VOITERM’in geliştirdiği kapalı devre elektronik seçim sistemi kullanıma hazır
Türkiye'de de hız kazanan elektronik seçime geçiş çalışmaları ilk meyvelerini vermeye başladı. Teknoloji şirketi VOITERM, Türkiye'nin ilk kapalı devre elektronik seçim sistemini geliştirdiğini açıkladı.
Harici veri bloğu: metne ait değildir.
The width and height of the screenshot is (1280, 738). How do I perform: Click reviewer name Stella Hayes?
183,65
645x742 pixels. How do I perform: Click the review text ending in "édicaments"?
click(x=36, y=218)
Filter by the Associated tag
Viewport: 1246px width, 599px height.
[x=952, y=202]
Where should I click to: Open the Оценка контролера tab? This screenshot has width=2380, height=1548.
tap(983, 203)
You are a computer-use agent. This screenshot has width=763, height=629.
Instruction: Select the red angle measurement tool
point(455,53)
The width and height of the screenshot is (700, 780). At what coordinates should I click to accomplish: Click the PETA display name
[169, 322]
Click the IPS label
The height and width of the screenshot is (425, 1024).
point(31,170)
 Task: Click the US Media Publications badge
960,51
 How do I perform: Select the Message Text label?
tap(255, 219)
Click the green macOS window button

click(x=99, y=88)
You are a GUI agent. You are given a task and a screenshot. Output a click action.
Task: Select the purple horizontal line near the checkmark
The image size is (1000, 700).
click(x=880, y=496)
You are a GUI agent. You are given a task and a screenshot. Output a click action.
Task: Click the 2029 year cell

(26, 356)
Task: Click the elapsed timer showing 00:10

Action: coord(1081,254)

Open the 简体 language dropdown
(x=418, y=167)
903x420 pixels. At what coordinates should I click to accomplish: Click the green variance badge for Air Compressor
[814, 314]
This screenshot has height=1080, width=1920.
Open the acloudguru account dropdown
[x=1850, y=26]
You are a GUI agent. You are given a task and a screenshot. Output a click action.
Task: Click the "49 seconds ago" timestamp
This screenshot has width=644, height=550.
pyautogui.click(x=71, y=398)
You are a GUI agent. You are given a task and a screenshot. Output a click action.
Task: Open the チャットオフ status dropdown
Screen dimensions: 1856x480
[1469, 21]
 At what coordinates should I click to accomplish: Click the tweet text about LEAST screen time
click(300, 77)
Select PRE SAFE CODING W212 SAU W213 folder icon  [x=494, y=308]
Uluslararası Demokrasi ve Seçim Yardımı Enstitüsü verileri, elektronik seçim sistemlerinin dünya çapında 5 ülkeden biri tarafından benimsendiğini gösteriyor. ABD, Estonya, Brezilya gibi ülkelerin ulusal ve bölgesel seçimlerde dijital oylama sistemini kullandığı bilinirken, dijital dönüşümde bölge lideri olan Türkiye’de elektronik seçim sistemine geçiş için yasal hazırlıklar sürüyor. Yüksek Seçim Kurulu (YSK) Başkanı Ahmet Yener’in mayısta gerçekleştirilen seçimlerin akabinde yinelediği “Türkiye’nin elektronik seçime geçmesinin şart olduğu” yönündeki söylemleri de bu durumu doğrularken, Türk mühendisler de hazırlıklara başladı. Cengiz Pişirici tarafından kurulan teknoloji şirketi VOITERM, Türkiye’nin ilk kapalı devre elektronik seçim sistemini geliştirdiğini açıkladı. Oy kullanma işleminin gerçekleştirildiği cihaz ve sunucu olmak üzere iki temel bileşeni içeren dijital seçim sistemi, kullanıma hazır.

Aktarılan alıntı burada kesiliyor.